Required work. Excluding any images, copy all of the lines below precisely as written.

Provided information section start

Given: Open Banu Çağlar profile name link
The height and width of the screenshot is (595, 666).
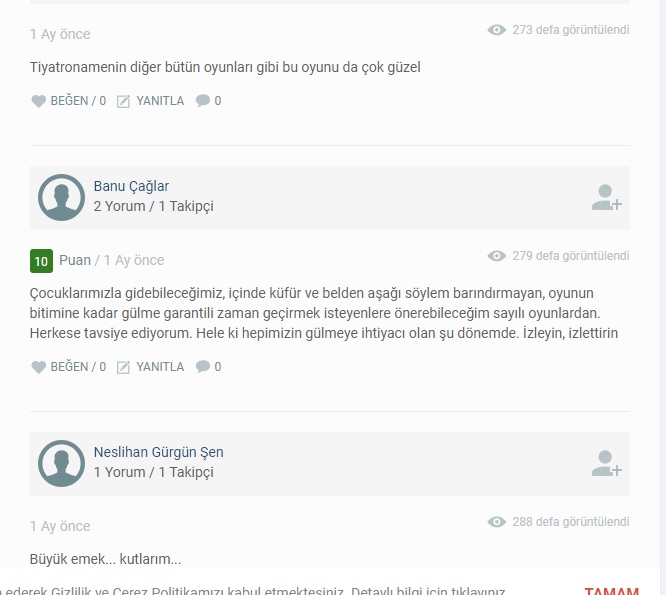Looking at the screenshot, I should click(x=131, y=186).
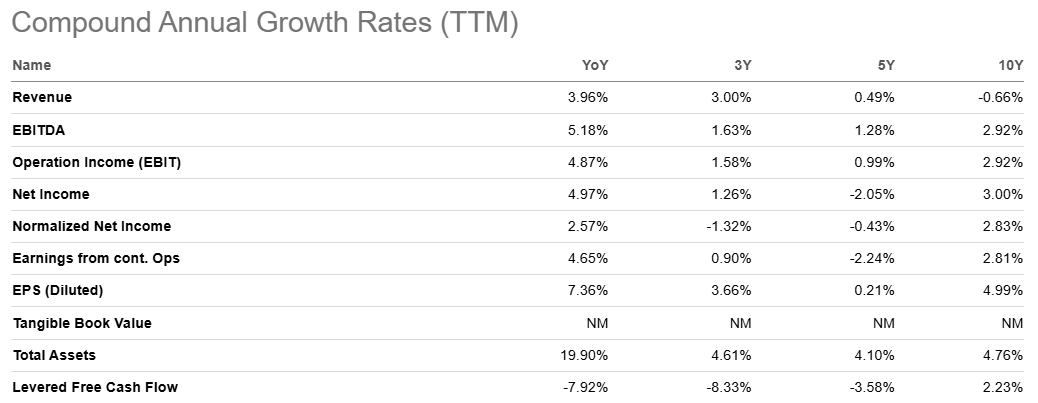Select the EBITDA row label
Viewport: 1038px width, 403px height.
tap(38, 129)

Provided information section end

Task answer.
Given: Open Banu Çağlar profile name link
The height and width of the screenshot is (595, 666).
Looking at the screenshot, I should click(x=131, y=186).
Select the EBITDA row label
Viewport: 1038px width, 403px height.
tap(38, 129)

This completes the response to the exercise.